Code Advanced hard · 8 min

Async data loading during inference

What you will learn

Load and preprocess batches asynchronously while your model runs inference, preventing I/O from blocking GPU utilization.

Why this matters

In production inference pipelines, data loading often takes longer than model inference itself. If you load data synchronously, your GPU idles between batches. Async loading keeps the GPU fed continuously, reducing end-to-end latency by 40-60% on I/O-bound workloads.

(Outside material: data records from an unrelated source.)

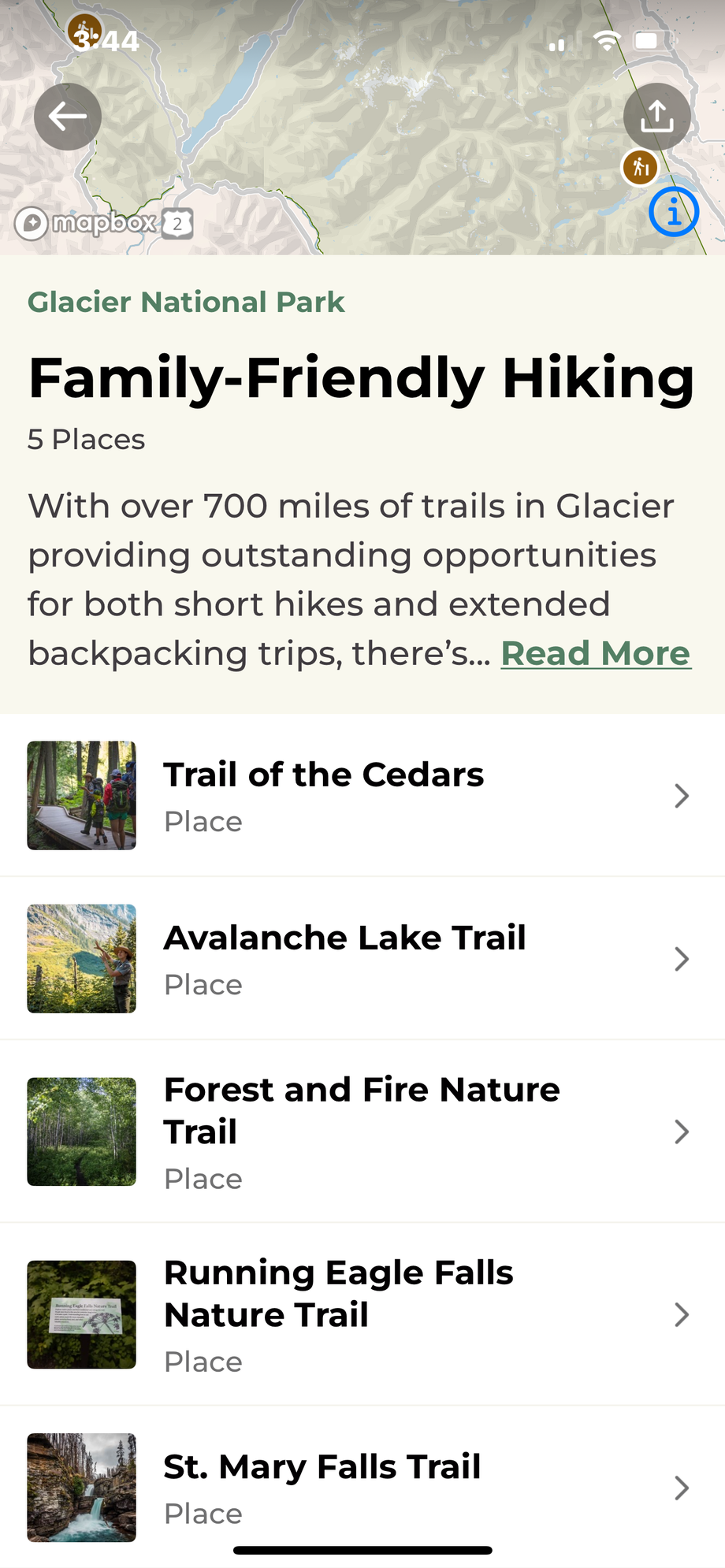Viewport: 725px width, 1568px height.
Task: Open St. Mary Falls Trail chevron
Action: click(x=682, y=1488)
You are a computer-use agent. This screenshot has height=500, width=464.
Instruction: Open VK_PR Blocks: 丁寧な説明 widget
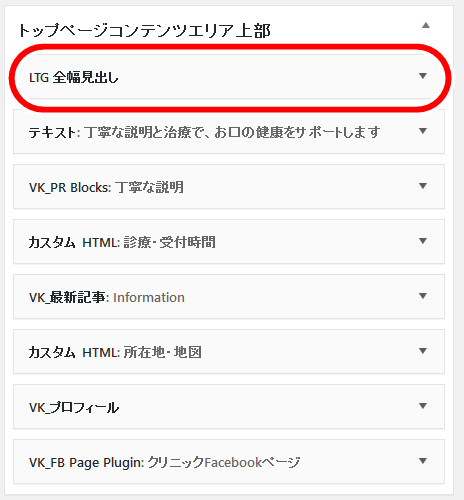229,187
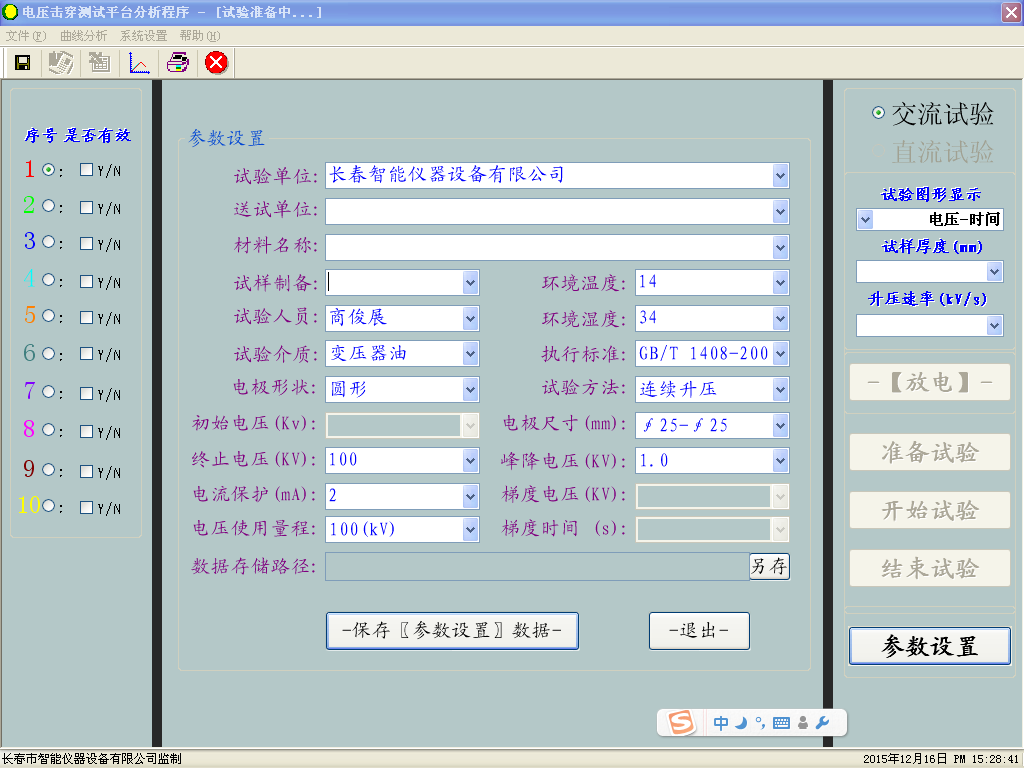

Skip if: Don't use async data loading if your inference is CPU-bound (small models, edge devices), your data is already in memory, or your batch size is so small that I/O is negligible. Also avoid it if you need strict ordering guarantees that async operations might compromise.

Explanation

Async data loading during inference means fetching and preprocessing your next batch of data while the current batch runs through the model. Instead of waiting for data to load before starting inference, you pre-load the next batch in parallel. Mechanically, this works by spawning an async task (via asyncio or a thread pool) that loads data into a queue while your main inference loop consumes batches from that queue. The model and loader run concurrently: when the model finishes batch N, batch N+1 is already loaded and ready. When to use it: your inference pipeline spends >20% of time waiting for data (disk reads, network requests, heavy preprocessing), you have consistent batch sizes, and you can tolerate a small memory overhead for the prefetch queue.

Analogy

Think of a restaurant kitchen: the chef (GPU) cooks one dish while the prep cook (async loader) readies the next one. If the prep cook waits until the chef finishes to start prepping, the chef sits idle. If they work in parallel, the chef always has the next dish ready.

Code

python

import asyncio
import torch
from transformers import AutoTokenizer, AutoModelForCausalLM
from collections import deque
import time

tokenizer = AutoTokenizer.from_pretrained('gpt2')
model = AutoModelForCausalLM.from_pretrained('gpt2', device_map='auto', torch_dtype=torch.float32)

documents = [
    "The future of AI is transformative and exciting.",
    "Machine learning models require careful data handling.",
    "Async operations improve pipeline efficiency significantly.",
    "Inference optimization is critical for production systems.",
    "Transformers have revolutionized natural language processing."
]

queue = deque()
queue_lock = asyncio.Lock()
max_queue_size = 2

async def async_loader(batch_indices, delay=0.5):
    """Simulate async data loading with network/disk delay."""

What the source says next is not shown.